Document segment ::
He is like Louis XIV, but instead of a Hall of Mirrors, he would like … well, actually he would like a Hall of Mirrors an awful lot.

He is like Marcel Proust, but instead of madeleine cookies, he would like to eat bœuf croquettes in the likeness of lesser cats.

He is le grande fromage around here, and no one tells him otherwise. Why would we? He is l’amour on legs. He is one colossal cœur, courageous enough to show us exactly how he feels.

There is no strategy to Maurice’s sweetness.

He will always say “j’adore” first. If you don’t say it back, he will repeat it at increasing volume.

“Tu es mon chouchou.”

He is not ashamed of his passion for persons. He is the Eiffel Tower to overshadow our anxieties. He is the Arc de Triomphe for anyone brave enough to believe that love is the victory, come what may.

Even if every attempt at embrace should be rebuffed, Maurice would declare, “Non, je ne regrette rien.”

But no one rejects Maurice.

No one resists Maurice.

He will not lay down his love for you until you are his chouchou.

“I live in a state called Nouvelle Pull-Over? Sacre bleu.”

YOU WILL BE HIS CHOUCHOU.

Maurice is a one-chat French Revolution. There’s just one problem, l’éléphant in the room, if you will.

Maurice is not French.

Maurice is not even remotely French. Maurice is from New Jersey, which is the chemical and metaphysical opposite of France.

Maurice calls everyone “shawty,” even Jonathan. Maurice prefers nuggets to coq au vin.

Maurice is as French as a Wawa.

No one is going to tell Maurice this.

The problem :: Resume the piece about Maurice the cat, continuing after its final line.

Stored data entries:
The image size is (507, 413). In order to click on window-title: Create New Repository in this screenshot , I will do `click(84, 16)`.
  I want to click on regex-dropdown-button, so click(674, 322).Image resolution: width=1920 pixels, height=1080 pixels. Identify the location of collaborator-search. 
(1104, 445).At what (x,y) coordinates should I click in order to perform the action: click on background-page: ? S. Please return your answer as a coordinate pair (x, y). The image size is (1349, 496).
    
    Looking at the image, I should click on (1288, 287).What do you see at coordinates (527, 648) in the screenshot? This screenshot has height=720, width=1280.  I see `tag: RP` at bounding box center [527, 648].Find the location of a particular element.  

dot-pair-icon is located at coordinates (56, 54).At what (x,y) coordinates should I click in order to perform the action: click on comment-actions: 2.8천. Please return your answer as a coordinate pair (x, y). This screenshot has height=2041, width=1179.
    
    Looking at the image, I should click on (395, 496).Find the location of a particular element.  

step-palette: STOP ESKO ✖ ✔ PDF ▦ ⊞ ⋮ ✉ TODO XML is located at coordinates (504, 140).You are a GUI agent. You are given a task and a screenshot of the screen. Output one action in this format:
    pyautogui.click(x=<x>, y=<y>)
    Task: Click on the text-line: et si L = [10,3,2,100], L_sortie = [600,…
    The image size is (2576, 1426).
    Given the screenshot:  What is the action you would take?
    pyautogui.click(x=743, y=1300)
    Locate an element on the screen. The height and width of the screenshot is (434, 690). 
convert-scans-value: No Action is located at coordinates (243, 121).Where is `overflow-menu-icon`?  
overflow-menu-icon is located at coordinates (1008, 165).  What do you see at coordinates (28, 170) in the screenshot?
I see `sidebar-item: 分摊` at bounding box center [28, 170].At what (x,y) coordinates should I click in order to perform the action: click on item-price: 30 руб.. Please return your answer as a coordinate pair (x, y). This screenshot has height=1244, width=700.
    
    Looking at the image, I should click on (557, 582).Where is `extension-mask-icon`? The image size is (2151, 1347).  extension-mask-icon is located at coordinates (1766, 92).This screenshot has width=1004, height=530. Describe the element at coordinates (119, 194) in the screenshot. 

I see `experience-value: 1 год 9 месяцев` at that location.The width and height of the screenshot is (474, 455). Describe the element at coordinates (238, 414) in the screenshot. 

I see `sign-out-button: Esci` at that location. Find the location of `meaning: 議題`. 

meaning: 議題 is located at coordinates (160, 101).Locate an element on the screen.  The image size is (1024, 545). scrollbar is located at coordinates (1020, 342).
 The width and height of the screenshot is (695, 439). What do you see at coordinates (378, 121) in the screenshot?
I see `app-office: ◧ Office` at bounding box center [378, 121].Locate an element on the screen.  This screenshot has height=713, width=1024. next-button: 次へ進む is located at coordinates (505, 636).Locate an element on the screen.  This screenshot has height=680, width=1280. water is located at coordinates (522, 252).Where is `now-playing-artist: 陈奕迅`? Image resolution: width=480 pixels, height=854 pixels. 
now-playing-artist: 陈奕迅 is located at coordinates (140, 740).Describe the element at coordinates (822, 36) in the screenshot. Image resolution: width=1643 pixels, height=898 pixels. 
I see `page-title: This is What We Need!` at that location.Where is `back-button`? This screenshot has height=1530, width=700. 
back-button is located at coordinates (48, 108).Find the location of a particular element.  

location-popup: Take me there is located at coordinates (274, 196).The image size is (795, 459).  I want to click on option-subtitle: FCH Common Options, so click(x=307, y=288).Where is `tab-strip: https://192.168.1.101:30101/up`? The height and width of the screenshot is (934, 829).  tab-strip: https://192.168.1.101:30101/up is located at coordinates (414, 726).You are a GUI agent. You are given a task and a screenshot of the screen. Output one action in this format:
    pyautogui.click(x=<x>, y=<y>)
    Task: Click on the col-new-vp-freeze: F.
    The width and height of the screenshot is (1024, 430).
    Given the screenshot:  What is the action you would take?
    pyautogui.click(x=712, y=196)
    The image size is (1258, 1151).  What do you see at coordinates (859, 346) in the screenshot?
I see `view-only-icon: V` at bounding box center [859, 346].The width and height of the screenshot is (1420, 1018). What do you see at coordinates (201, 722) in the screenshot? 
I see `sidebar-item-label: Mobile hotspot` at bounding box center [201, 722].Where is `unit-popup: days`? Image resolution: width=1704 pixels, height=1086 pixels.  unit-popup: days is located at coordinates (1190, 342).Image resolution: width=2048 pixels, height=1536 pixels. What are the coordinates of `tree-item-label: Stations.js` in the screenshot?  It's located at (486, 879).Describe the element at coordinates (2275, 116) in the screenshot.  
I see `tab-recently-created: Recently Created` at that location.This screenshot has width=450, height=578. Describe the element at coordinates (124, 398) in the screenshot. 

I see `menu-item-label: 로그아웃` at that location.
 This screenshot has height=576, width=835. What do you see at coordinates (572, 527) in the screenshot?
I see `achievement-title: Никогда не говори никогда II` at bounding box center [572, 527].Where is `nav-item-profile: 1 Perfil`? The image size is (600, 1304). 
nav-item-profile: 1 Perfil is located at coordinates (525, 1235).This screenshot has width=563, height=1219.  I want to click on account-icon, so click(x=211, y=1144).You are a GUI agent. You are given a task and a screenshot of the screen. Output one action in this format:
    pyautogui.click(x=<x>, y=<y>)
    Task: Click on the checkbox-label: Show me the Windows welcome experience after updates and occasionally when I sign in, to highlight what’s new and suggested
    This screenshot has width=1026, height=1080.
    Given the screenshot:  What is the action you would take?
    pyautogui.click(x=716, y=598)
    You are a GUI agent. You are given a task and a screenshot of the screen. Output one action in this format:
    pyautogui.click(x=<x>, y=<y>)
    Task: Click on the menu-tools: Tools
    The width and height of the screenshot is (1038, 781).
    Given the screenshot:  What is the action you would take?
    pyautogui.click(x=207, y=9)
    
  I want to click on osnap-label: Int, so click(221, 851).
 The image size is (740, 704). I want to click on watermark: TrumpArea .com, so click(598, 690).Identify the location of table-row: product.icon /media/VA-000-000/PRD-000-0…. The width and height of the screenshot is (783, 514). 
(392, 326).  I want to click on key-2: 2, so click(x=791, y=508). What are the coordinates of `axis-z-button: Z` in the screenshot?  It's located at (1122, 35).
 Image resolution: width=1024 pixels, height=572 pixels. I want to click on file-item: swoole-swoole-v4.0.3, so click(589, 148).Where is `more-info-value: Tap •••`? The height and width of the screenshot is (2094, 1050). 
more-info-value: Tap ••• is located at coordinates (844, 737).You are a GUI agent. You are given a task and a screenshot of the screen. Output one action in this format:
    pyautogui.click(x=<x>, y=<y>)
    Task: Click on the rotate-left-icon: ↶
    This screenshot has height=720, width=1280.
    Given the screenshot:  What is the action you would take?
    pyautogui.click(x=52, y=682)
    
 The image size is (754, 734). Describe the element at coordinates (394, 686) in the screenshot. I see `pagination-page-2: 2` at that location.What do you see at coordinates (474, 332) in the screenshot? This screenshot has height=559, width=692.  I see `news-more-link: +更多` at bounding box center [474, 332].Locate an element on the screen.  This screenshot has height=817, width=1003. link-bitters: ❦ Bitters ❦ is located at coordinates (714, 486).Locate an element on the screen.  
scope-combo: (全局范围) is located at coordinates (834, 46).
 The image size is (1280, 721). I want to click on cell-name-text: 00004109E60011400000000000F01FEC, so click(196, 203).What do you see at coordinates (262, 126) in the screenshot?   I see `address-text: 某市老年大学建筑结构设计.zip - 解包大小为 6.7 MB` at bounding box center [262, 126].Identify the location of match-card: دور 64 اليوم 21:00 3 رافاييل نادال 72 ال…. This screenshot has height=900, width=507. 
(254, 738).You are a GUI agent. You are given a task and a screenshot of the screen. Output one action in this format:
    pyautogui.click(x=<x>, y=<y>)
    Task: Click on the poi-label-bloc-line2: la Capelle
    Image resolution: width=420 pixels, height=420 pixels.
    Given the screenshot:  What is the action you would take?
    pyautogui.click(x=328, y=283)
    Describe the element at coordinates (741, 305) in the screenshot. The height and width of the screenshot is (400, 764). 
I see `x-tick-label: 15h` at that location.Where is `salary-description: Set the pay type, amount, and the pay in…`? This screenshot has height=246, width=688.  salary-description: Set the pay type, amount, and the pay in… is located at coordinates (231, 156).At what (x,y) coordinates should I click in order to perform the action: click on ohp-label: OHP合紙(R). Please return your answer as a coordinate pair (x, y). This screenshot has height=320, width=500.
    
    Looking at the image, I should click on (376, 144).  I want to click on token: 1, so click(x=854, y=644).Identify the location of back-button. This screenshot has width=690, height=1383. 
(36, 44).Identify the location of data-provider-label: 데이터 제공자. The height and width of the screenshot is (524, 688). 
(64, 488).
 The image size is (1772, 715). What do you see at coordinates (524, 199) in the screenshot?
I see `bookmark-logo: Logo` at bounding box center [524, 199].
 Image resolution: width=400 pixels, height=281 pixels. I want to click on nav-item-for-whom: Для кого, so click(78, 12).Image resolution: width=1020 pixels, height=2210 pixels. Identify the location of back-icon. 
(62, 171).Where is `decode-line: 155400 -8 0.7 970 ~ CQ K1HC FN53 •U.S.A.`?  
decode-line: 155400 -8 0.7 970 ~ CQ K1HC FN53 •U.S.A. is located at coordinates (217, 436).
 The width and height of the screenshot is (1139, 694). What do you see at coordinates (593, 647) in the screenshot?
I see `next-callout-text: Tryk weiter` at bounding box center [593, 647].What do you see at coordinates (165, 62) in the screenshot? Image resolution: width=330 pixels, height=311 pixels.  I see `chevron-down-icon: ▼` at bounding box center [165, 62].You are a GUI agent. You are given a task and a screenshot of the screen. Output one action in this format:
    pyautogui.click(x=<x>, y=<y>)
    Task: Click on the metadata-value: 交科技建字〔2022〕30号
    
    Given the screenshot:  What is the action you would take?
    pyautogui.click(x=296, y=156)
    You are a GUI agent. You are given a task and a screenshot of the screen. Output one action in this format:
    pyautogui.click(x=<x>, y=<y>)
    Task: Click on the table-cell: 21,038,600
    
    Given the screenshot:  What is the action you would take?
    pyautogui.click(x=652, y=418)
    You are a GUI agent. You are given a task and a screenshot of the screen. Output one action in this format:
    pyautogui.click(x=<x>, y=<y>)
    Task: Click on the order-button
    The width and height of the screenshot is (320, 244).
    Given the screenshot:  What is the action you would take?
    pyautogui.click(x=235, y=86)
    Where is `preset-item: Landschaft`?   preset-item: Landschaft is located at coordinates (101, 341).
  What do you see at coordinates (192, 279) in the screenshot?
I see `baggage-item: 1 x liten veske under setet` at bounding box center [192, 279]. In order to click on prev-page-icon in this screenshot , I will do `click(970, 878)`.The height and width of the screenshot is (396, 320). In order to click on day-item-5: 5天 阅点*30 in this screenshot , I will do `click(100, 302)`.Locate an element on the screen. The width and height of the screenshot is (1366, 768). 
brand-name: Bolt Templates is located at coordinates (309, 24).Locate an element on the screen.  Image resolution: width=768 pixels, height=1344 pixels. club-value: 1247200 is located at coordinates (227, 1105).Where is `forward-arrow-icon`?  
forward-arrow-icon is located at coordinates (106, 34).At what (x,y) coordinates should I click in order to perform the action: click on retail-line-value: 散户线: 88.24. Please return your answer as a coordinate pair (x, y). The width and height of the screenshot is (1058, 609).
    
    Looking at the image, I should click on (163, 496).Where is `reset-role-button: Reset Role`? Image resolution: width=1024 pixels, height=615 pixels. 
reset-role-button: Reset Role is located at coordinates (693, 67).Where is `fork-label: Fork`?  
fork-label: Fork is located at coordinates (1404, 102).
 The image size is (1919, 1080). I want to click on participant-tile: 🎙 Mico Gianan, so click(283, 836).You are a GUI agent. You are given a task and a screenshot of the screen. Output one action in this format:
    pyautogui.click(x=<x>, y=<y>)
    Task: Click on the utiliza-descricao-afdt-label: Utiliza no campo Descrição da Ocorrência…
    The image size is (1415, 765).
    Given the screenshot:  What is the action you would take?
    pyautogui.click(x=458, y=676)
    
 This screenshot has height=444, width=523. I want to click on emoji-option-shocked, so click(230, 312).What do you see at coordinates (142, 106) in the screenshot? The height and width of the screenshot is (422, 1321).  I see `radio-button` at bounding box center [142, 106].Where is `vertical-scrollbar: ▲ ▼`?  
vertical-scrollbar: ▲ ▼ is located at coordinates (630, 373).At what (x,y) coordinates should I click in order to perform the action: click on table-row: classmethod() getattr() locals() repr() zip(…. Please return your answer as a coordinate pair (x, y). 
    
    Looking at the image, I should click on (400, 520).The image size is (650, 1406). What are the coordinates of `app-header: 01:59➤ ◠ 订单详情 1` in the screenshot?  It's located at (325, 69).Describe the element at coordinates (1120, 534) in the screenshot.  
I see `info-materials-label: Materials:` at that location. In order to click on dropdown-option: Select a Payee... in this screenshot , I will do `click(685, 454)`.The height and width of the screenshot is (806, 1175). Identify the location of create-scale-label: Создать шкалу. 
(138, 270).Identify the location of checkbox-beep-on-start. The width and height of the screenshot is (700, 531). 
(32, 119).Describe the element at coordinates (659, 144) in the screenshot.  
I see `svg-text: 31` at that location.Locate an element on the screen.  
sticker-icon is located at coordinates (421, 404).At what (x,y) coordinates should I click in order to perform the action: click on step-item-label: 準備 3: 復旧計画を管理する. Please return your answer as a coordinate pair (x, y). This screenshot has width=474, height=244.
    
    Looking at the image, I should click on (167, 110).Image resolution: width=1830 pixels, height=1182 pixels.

Task result ::
“Faire l’andouille! S’il te plaît?”

Maurice has invested too much time in learning every French term of endearment, from ma crotte (“my small round goat cheese”) to mon sucre d’orge (“my barley sugar”). Maurice asked Jonathan if we could formally change his middle name to Lafayette Rochambeau De Gaulle Pasteur.

Maurice had his birthday legally changed to July 14th, Bastille Day.

(Also, no one is going to tell Maurice that the big event on his favorite holiday was a bunch of folks storming the Bastille and … letting seven guys out. If he asks, tell him all seven were named Maurice.)

No, I’m afraid Maurice is simply not French.

Then again…the world is often wrong.

Who can say that a cat from the Garden State can’t have a Paris state of mind?

In the end, France is not a set of geographical coordinates. It is tenderness set free. It is the courage to love with abandon.

It is one abandoned cat’s dream that came true.

Nous t’aimons toujours, Maurice. We will always be your chouchous.